(Stored data entries)
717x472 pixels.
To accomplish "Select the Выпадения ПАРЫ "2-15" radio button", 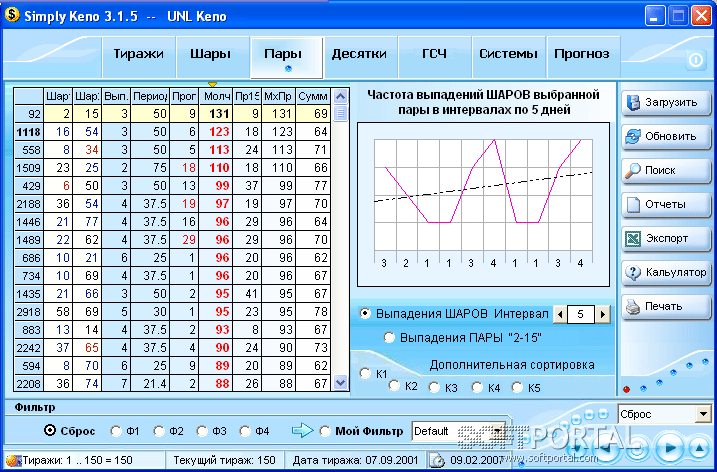I will pyautogui.click(x=389, y=338).
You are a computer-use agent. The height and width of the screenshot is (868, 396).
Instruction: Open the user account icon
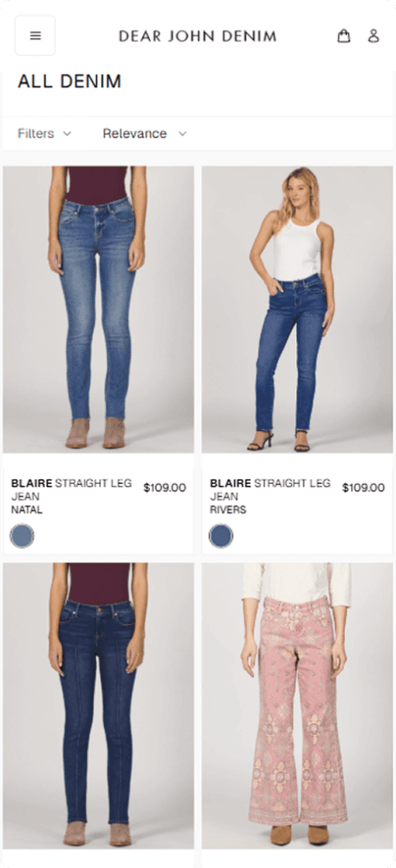click(x=374, y=36)
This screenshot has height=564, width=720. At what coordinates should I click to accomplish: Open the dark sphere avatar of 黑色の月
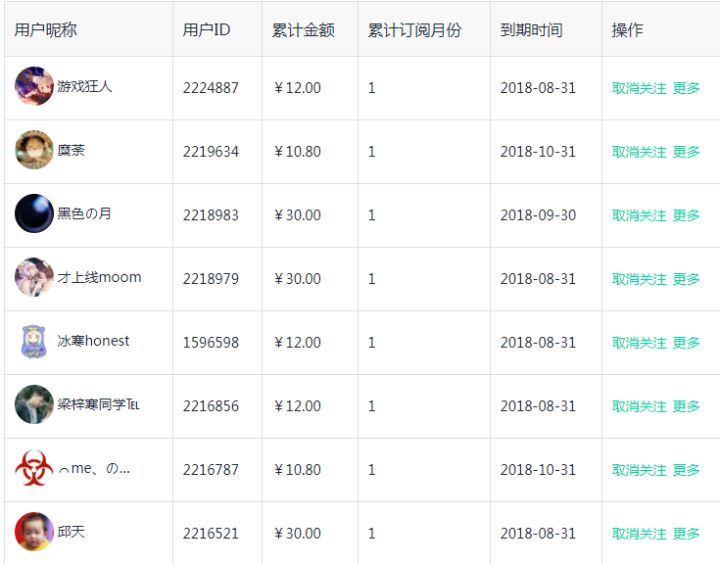pos(34,214)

**Try it**
Output only the lines running from the line with "This screenshot has" through the last line of the entries above, inclusive, with pictures excluded.

**Answer area**
This screenshot has height=564, width=720. At what coordinates should I click to accomplish: Open the dark sphere avatar of 黑色の月
pos(34,214)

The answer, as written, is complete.